Orbital characteristics
- Epoch 4 September 2017 (JD 2458000.5)
- Uncertainty parameter 0
- Observation arc: 82.42 yr (30,104 days)
- Aphelion: 2.5179 AU
- Perihelion: 2.0108 AU
- Semi-major axis: 2.2644 AU
- Eccentricity: 0.1120
- Orbital period (sidereal): 3.41 yr (1,245 days)
- Mean anomaly: 102.88°
- Mean motion: 0° 17^{m} 21.48^{s} / day
- Inclination: 4.8170°
- Longitude of ascending node: 325.63°
- Argument of perihelion: 110.63°
- Known satellites: 1 (P: 17.57; D: 1.77 km)

Physical characteristics
- Dimensions: 7.470±0.114 km 7.68±0.06 (derived) 7.875±0.062 km 7.88 km (taken) 7.885 km
- Synodic rotation period: 3.85449±0.0003 h 3.85453±0.00009 h 3.85453±0.0003 h
- Geometric albedo: 0.2159 0.2286±0.0274 0.251±0.040
- Spectral type: S (assumed)
- Absolute magnitude (H): 12.30±0.03 (R) · 12.39±0.2 (R) · 12.6 · 12.7 · 12.75 · 12.798±0.064

= 1338 Duponta =

Stony Florian asteroid and synchronous binary system

1338 Duponta, provisional designation , is a stony Florian asteroid and synchronous binary system from the inner regions of the asteroid belt, approximately 7.8 kilometers in diameter.

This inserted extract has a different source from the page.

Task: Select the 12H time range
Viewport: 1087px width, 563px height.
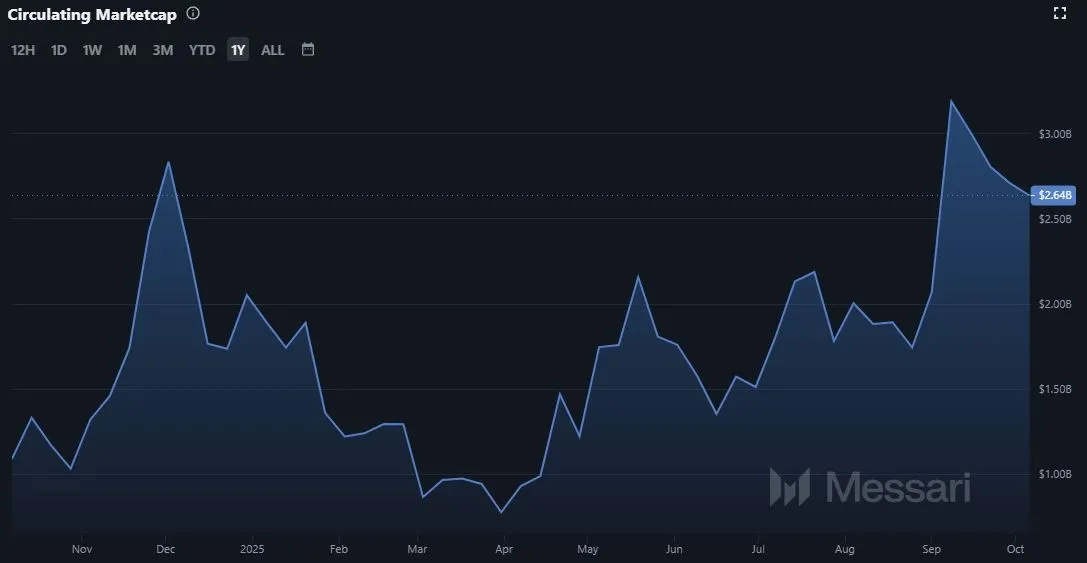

It was discovered on 4 December 1934, by French astronomer Louis Boyer at the Algiers Observatory in Algeria, North Africa. It was named after the discoverer's nephew, Marc Dupont. The asteroid's unnamed minor-planet moon was discovered in March 2007. It measures approximately 1.77 kilometers in diameter and has an orbital period of 17.57 hours.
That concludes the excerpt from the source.